Six Perfections (foaled 2000 in France) is a champion Thoroughbred race horse, bred by the Niarchos family. She is best known for her 2003 win in the Breeders' Cup Mile.

Background
Yogya, Six Perfections' dam, is a half sister of to two-time Breeders Cup Mile winner Miesque. Celtic Swing, Six Perfections' sire, had many group one wins, including a first in the Prix du Jockey Club (French Derby).

Racing career
Six Perfections was trained by Pascal Bary and finished in third or better in thirteen of her fourteen starts, including a 2nd in the 1,000 Guineas.

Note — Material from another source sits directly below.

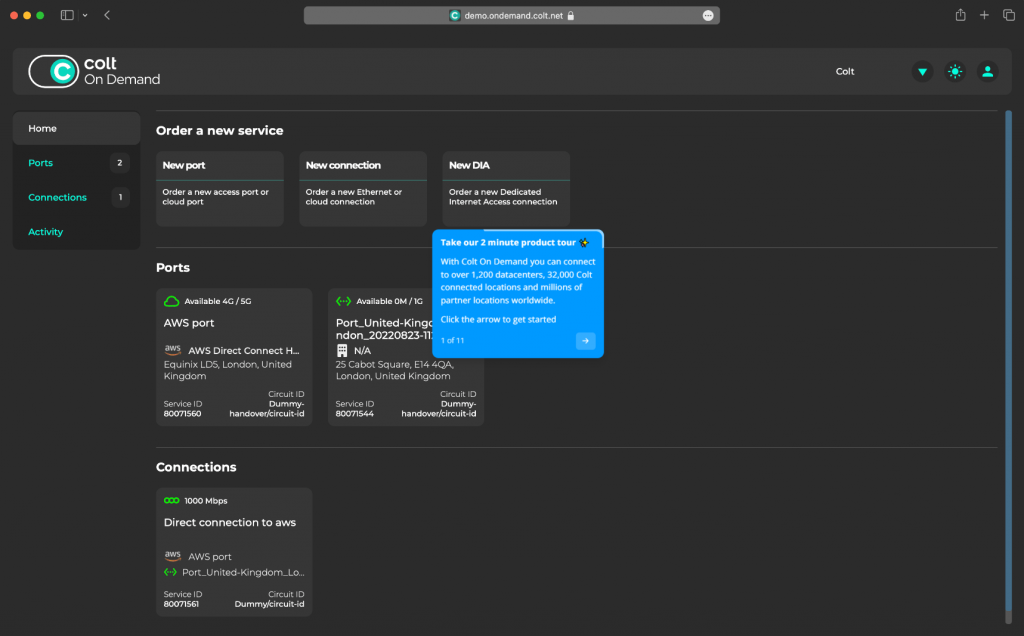
Task: Click the AWS logo in AWS port card
Action: (173, 351)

For her performance in the 2002 racing season Six Perfections earned the Cartier Award for Two-Year-Old European Champion Filly.

Six Perfections ran in her second Breeders Cup mile in October 2004, where she finished 3rd. Following this race, the horse was retired to broodmare duties, was mated to Storm Cat and subsequently produced a bay colt. The colt was named Planet Five and won the Prix du Gros Chêne in 2010.

In the Eclipse Awards for 2003, Six Perfections finished runner-up in the poll for American Champion Three-Year-Old Filly beaten two votes by the Kentucky Oaks winner Bird Town.

Breeding Record

2006 Planet Five (USA) : bay colt, foaled 28 January, by Storm Cat (USA) - won 3 races including G2 Prix du Gros-Chêne at Chantilly and placed twice including 2nd LR Prix Servanne at Chantilly from 11 starts in France 2008-10.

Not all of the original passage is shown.